Doing The Right Thing' In South Africa

Half a world away, on the Western Cape of South Africa there’s a dairy that isn’t too different from many progressive U.S. dairies.

The Loubser family has been farming 22 miles from downtown Cape Town, South Africa since 1875 and dairying for the past 70 years. Fair Cape Dairies—as the operation encompassing the milking herd and processing facility is known—has been in business since 1995.

Five fifth-generation Loubser brothers run and own shares in the business: Melt, Eduard, Jr., Louis, Johannes and Viljee. Their 81-yearold father, Eduard, Sr., comes to the farm every day to checkup on things.

“The South African dairy industry started out as a totally regulated industry around 1930,” says Melt, CEO and director of Fair Cape Dairies. “Government interfered in everything.”

Government control was minimized starting in 1990, a time when the racial segregation system of apartheid ceased. The reins of government regulation were completely taken off in 1994.

“This harsh free market system dawned, and we really didn’t know how to deal with it,” Melt says.

During those first years transitioning into a free market system in the mid-1990s, Fair Cape Dairies, with their “Do the Right Thing” mantra, began bottling milk and manufacturing yogurt.

Today, products produced by Fair Cape Dairies’ processing plant include: fresh milk, flavored milk, UHT milk, yogurt, fruit juice, latte, mousse, custard and milkshake.

The family business has grown to include retail alliances with the company supplying 70% of

Woolworths’ yogurt and Ayrshire milk for the grocery store’s brand. Fair Cape Dairies’ yogurt can found on international flights via South Africa Airways.

South Africa has no subsidies, quotas or safety net systems. Milk prices in South Africa average about $16.55 per cwt (5 Rand per liter).

“You’ve got to be competitive, study market signals and know what is happening in the world. If you are not competitive you are out,” Melt says.

Melt relays there were more than 20,000 dairies 20 years ago, now there are fewer than 1,600.

“They are producing much more milk than they were 20 years ago.”

Fair Cape Dairies is an example of one of the farms that has increased production while staying competitive.

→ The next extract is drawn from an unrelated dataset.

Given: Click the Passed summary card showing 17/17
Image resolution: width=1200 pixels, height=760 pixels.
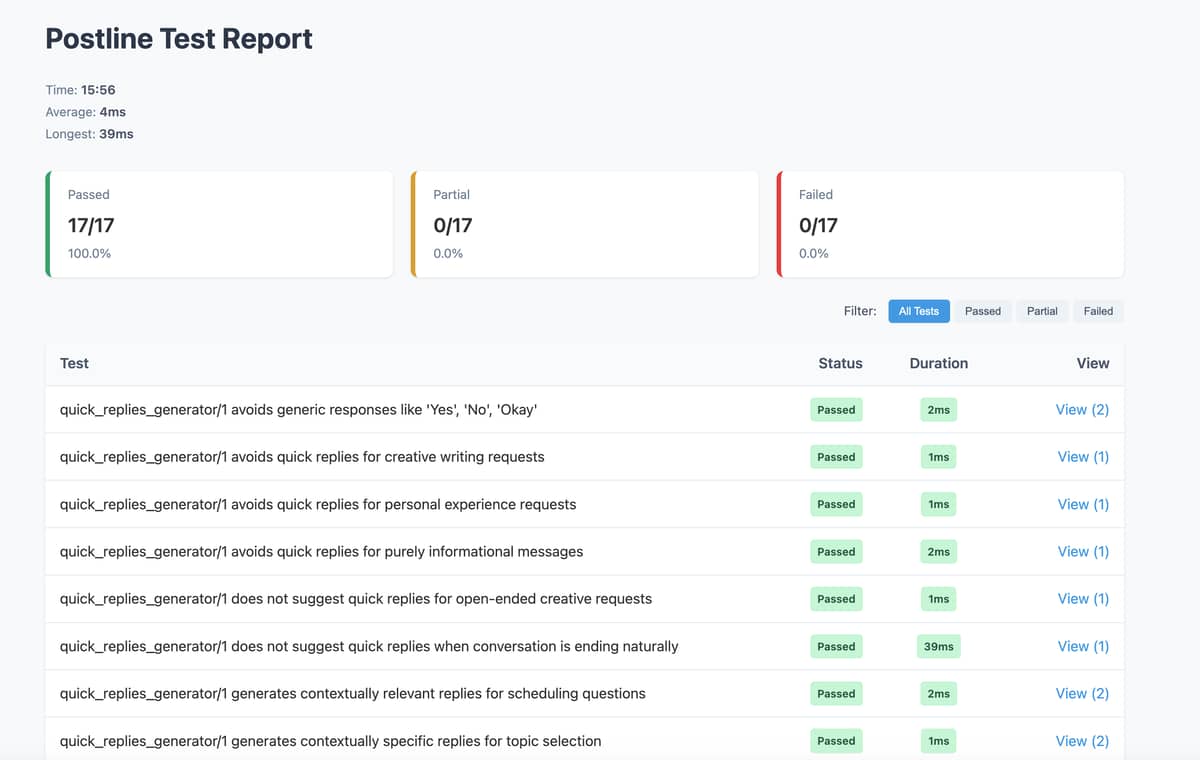Looking at the screenshot, I should (x=219, y=224).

Per year the dairy produces 159 million pounds (70 million liters) of milk from 2,500 cows milking three times a day on two farms.

The main farm houses 1,850 cows primarily made up of Holsteins that average 90 lb. (40 liters) per day.

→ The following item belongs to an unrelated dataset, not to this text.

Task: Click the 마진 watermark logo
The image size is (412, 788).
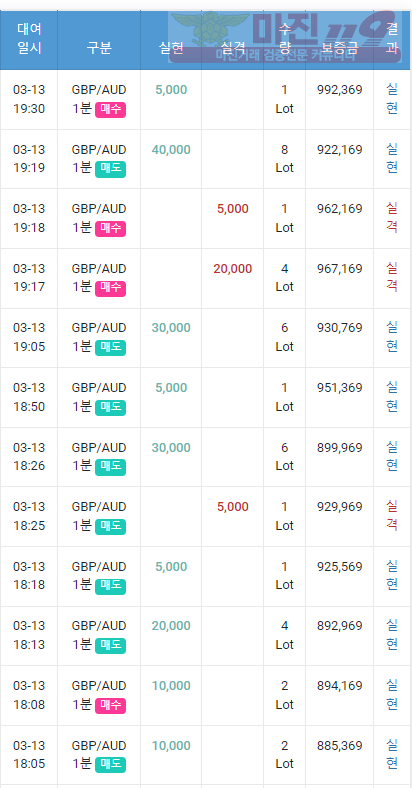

Another 350 Ayrshire cows are milked for the branded program at Woolworths and 60 Jerseys have been added to boost milk solids. The Jersey herd will grow to 250 to 300 head. A 64-cow rotary milks 360 head per hour.

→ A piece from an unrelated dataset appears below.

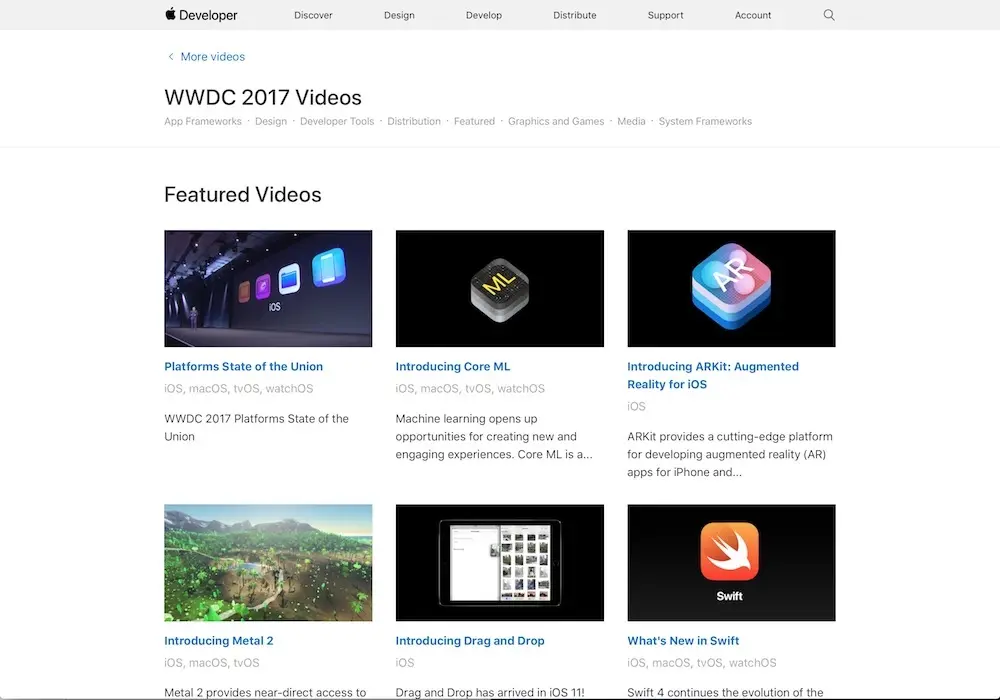Click the Apple Developer logo
Image resolution: width=1000 pixels, height=700 pixels.
[x=200, y=15]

The other farm milks 700 cows in two double-18 herringbone parlors across the road from the main farm.

Director of dairy farming operations, Johannes says a move to bring more technology helped with the production increases. In 2002, a visit to Israel pushed Johannes toward using a system for monitoring cow performance and health.

“You can’t afford for a cow to show a problem. You have to identify the problem long before,” he says.

Milk production is monitored on each cow at every milking, conductivity is measured to watch for mastitis and weights are taken when cows go through the parlor. Heat detection through the monitoring system has helped reduce the need for employees to do visual inspections.

“I want to know where the problem cows are so I can give them early attention,” Johannes says.

Because of sexed semen there has been an influx of females in the herd, making culling decisions easier. Cows average 2.5 to 3 lactations.

At the main farm dry cows are in an open drylot with shades, while milking cows are housed in four barns. Two of the barns are open compost bedded packs and two are compost bedded freestalls. If Johannes could rebuild the barns he would go to freestalls only.

Fans are used in the barns and parlors to aid in cooling cows during the summer, but winds off the Atlantic Ocean help keep temperatures relatively cool year-round.

With 50 employees, access to labor is not a problem with South Africa having a 26.6% unemployment rate.

For feed, 3,700 acres is dedicated to oats, corn silage and lupin beans.

With the farm situated in an arid region they also grow 2,470 acres (1,000 ha) of dryland wheat, and they have a 100 ha irrigated vineyard for wine grapes, helping further diversify the Fair Cape Dairies portfolio.

Fair Cape Dairies lives up to their tagline of “Do The Right Thing.”

 

Note: The author, Wyatt Bechtel, is attending the International Federation of Agricultural Journalists world congress in South Africa. While at the congress he is learning about agriculture in South Africa while networking with journalists from across the globe.